**Exercise instructions:**
1. In the article on actors who became musicians, which band is Lewis known for fronting as lead singer?
2. Extend the article on actors who became musicians, starting after its last sentence.

**Document segment:**
Whenever an established actor decides to moonlight as a musician, the typical response from audiences is a collective shudder of cringe-worthy déjà vu. After all, who could forget the mind-numbingly awful musical stylings of Bruce Willis, Eddie Murphy, Keanu Reeves, Jennifer Love Hewitt, and David Hasselhoff? Sometimes their banal offerings are gobbled up by the hungry teen masses (for example, the chart-topping dreck produced by Disney pop princesses like Miley Cyrus and eyeliner-dependent emo rockers like Jared Leto) but in most cases, the albums of egotistical film and television stars are universally panned (here’s looking at you, William Shatner).
So when an actor miraculously possesses musical talent that transcends warbling inane lyrics into Auto-Tune, he or she deserves very special recognition. In honor of music that doesn’t tragically assault the eardrums, here are the top six actors-turned-musicians of the iPod generation:
Although Lewis is best known for charming the skinny jeans off indie fanboys as the lead singer of Rilo Kiley, her weird past as a forgotten child star of the ’80s is even more hipster-ific. As an adorable redheaded moppet, she did “The Freddie” with Shelley Long (Troop Beverly Hills) and stole a teddy bear from Betty White (Golden Girls). However, her best role was in 1989’s The Wizard. Not only did she get to kiss Fred Savage in his heyday, but she also managed to thwart the film’s evil villain by screaming the now-iconic line: “He touched my breast!” While Lewis’ transition from child actress to adult musician has been sublimely impressive (her albums post-Rilo Kiley include collaborations with Conor Oberst, Ben Gibbard, Johnathon Rice, and The Watson Twins), her early work still merits nostalgic preservation on YouTube.

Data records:

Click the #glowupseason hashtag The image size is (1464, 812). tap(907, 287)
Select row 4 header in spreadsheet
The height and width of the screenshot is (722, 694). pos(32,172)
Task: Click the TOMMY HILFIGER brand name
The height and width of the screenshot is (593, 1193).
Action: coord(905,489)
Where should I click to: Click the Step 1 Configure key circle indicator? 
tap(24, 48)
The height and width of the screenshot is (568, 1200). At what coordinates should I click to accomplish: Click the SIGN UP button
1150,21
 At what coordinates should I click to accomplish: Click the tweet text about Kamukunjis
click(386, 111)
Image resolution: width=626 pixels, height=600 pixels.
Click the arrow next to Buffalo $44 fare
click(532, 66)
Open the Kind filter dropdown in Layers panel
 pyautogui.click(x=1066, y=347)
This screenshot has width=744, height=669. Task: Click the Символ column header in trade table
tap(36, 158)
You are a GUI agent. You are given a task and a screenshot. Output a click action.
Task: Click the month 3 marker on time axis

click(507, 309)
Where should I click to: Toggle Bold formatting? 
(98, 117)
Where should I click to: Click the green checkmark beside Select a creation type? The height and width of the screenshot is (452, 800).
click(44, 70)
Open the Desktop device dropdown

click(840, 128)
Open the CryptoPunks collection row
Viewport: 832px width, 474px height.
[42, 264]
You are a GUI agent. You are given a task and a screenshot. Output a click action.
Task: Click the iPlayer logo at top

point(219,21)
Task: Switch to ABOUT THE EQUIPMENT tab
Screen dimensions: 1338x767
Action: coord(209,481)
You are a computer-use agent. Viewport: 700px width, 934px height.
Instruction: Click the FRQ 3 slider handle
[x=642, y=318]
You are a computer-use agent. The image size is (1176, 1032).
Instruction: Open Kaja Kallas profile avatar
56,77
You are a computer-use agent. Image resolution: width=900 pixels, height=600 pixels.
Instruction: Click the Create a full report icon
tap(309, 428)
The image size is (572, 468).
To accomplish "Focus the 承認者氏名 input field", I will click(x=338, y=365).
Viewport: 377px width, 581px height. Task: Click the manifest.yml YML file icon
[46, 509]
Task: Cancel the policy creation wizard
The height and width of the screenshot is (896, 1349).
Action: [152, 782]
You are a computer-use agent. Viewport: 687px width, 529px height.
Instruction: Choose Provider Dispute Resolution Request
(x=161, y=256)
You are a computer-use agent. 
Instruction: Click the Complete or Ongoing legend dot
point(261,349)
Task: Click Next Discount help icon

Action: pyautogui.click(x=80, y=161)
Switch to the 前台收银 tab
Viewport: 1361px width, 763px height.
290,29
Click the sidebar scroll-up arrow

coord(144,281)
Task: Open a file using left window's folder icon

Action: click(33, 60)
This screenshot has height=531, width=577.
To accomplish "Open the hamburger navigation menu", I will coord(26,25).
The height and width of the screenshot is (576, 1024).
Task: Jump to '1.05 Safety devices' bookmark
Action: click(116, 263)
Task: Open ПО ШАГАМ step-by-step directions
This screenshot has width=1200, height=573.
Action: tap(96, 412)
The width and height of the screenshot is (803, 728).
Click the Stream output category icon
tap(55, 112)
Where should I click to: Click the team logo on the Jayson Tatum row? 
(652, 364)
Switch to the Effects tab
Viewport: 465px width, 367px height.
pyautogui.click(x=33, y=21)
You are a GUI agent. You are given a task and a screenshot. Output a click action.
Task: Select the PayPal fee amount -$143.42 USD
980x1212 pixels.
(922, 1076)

**Responses for each task:**
1. Rilo Kiley

2.
Before he started rapping under the tutelage of Lil Wayne and churning out one hit song after another, Aubrey Drake Graham was just another no-name Canadian actor on Degrassi: The Next Generation. For eight seasons of the never-ending high school soap opera, he played the role of Jimmy Brooks— a humble heartthrob who got shot by a freaky classmate in Season 4 and became a paraplegic. Although this acting tour-de-force did not garner a single Emmy nomination, Drake managed to bounce back with an explosive career in rap music that made Wheelchair Jimmy just a distant pop culture memory.
With her Kewpie doll stare and oddball personality, Deschanel is the most “adorkable” actress on the planet—for better or for worse. She first gained popularity in movies like Almost Famous and Elf, before quickly graduating to the polarizing status of “indie darling” in the sleeper hit 500 Days of Summer and the star-vehicle TV show The New Girl. Fans tend to divide themselves into two camps on the subject of this doe-eyed ingénue: those who find her trademark quirkiness endearing, and those who think that she belongs in an institution for manic-pixie-dream-girls. This contention also extends to her music—although her retro-folksy sound is not nearly as steeped in cliché as her acting style. Deschanel’s singing voice is undeniably lovely (a cross between Judy Garland and June Carter) and her inspired collaboration with indie rocker M. Ward as twee-pop duo She & Him proves that she has more musical talent than most naysayers would care to admit.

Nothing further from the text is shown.